#### Available data
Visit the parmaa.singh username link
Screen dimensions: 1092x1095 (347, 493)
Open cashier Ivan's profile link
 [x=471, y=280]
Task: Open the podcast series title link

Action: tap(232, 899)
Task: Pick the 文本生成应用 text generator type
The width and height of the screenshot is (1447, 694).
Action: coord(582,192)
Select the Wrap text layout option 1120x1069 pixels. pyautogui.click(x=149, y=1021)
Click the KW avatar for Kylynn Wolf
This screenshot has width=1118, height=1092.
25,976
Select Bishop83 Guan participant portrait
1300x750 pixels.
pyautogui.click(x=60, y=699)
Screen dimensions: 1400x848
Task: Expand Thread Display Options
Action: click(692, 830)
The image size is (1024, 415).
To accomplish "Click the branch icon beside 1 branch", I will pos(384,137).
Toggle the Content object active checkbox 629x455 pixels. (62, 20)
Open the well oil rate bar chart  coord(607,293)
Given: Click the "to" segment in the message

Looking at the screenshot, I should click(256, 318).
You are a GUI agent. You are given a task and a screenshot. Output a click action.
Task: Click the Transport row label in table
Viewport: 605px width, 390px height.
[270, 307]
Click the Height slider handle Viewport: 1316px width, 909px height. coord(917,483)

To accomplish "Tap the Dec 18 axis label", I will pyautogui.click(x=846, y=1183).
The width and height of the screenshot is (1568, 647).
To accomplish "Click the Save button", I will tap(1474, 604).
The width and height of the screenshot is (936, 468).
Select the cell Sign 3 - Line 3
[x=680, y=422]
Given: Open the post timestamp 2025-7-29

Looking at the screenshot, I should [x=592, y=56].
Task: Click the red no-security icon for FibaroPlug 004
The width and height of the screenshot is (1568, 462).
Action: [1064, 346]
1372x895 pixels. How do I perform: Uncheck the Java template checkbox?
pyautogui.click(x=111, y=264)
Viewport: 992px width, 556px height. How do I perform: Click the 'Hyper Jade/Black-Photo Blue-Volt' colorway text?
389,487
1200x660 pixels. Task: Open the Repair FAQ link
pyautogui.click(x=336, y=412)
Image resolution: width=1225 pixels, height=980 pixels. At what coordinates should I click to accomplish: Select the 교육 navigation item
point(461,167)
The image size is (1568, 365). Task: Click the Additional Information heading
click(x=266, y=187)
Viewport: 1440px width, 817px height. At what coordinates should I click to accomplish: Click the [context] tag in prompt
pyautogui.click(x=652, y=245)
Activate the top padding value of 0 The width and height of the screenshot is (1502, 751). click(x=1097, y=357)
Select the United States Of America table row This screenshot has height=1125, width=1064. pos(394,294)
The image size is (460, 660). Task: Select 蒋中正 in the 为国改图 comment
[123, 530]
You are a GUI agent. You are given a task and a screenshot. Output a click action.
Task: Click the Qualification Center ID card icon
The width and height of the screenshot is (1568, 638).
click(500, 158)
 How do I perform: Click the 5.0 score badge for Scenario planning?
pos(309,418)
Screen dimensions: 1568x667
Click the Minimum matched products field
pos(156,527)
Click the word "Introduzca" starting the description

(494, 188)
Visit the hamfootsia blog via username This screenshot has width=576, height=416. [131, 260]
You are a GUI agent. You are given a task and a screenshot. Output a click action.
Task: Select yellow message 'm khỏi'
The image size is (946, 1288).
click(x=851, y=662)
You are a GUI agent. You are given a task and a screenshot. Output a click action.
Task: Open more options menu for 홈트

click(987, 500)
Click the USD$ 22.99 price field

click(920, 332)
########
(How to complete this task): Nothing but lines that contain "label" should appear in the answer. Copy each from the records.

(Output below):
Task: Click the Transport row label in table
To accomplish "Tap the Dec 18 axis label", I will pyautogui.click(x=846, y=1183).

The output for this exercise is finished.